Your task is to write out exactly the lines from the line containing "TV News (57, 1615)" through the end of the records, inclusive at both ends.
/---
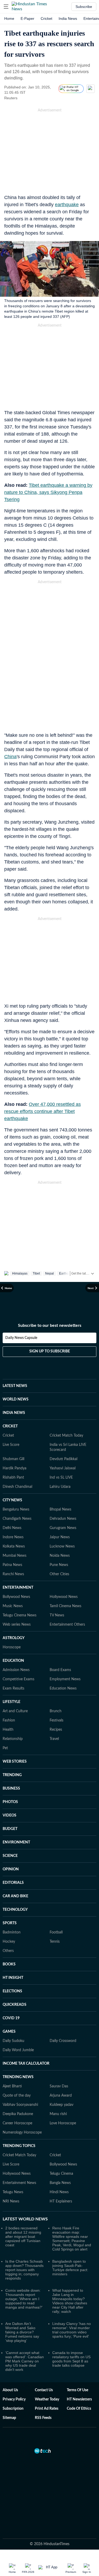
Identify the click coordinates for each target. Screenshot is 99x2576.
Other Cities (59, 1574)
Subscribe (84, 6)
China (10, 756)
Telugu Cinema (61, 2174)
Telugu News (13, 2192)
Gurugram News (63, 1528)
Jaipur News (60, 1537)
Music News (13, 1606)
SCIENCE (10, 1856)
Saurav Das (59, 2086)
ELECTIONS (12, 1991)
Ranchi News (13, 1574)
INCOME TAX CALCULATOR (26, 2063)
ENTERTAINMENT (18, 1587)
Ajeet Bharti (12, 2086)
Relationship (13, 1739)
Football (56, 1932)
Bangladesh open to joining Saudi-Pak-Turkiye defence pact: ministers (70, 2267)
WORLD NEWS (16, 1399)
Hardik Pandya (14, 1468)
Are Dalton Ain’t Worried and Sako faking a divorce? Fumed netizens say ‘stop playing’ (22, 2332)
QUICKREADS (14, 2005)
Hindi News (59, 2192)
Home (9, 18)
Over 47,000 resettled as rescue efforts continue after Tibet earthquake (42, 1111)
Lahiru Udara (60, 1487)
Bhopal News (60, 1509)
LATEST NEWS (15, 1386)
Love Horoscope (63, 2123)
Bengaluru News (16, 1509)
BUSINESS (11, 1788)
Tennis (55, 1941)
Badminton (12, 1932)
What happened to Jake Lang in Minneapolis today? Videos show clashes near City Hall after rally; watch (69, 2301)
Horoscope (12, 1647)
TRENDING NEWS (18, 2077)
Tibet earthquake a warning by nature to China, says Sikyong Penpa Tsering (48, 492)
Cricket (46, 18)
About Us (10, 2390)
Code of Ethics (79, 2408)
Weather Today (47, 2399)
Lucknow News (62, 1546)
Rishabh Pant (13, 1477)
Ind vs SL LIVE (61, 1477)
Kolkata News (14, 1546)
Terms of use (77, 2390)
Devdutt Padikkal (63, 1459)
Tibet (36, 1273)
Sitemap (9, 2418)
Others (8, 1951)
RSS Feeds (43, 2418)
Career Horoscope (17, 2123)
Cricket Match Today (66, 1435)
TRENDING (12, 1775)
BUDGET (10, 1829)
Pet (5, 1748)
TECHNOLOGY (15, 1910)
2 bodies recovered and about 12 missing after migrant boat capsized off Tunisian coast (23, 2236)
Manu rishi (58, 2114)
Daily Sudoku (13, 2041)
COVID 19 (11, 2018)
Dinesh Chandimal (17, 1487)
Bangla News (60, 2183)
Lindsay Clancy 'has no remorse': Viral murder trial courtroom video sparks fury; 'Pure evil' (71, 2330)
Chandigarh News (17, 1519)
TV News (57, 1615)
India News (68, 18)
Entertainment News (19, 2183)
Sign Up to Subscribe (49, 1351)
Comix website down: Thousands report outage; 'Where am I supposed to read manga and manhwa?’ (24, 2298)
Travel (54, 1739)
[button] (6, 6)
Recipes (56, 1730)
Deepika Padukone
\---
- **Response to this exercise**:
TV News (57, 1615)
India News (68, 18)
Entertainment News (19, 2183)
Sign Up to Subscribe (49, 1351)
Comix website down: Thousands report outage; 'Where am I supposed to read manga and manhwa?’ (24, 2298)
Travel (54, 1739)
[button] (6, 6)
Recipes (56, 1730)
Deepika Padukone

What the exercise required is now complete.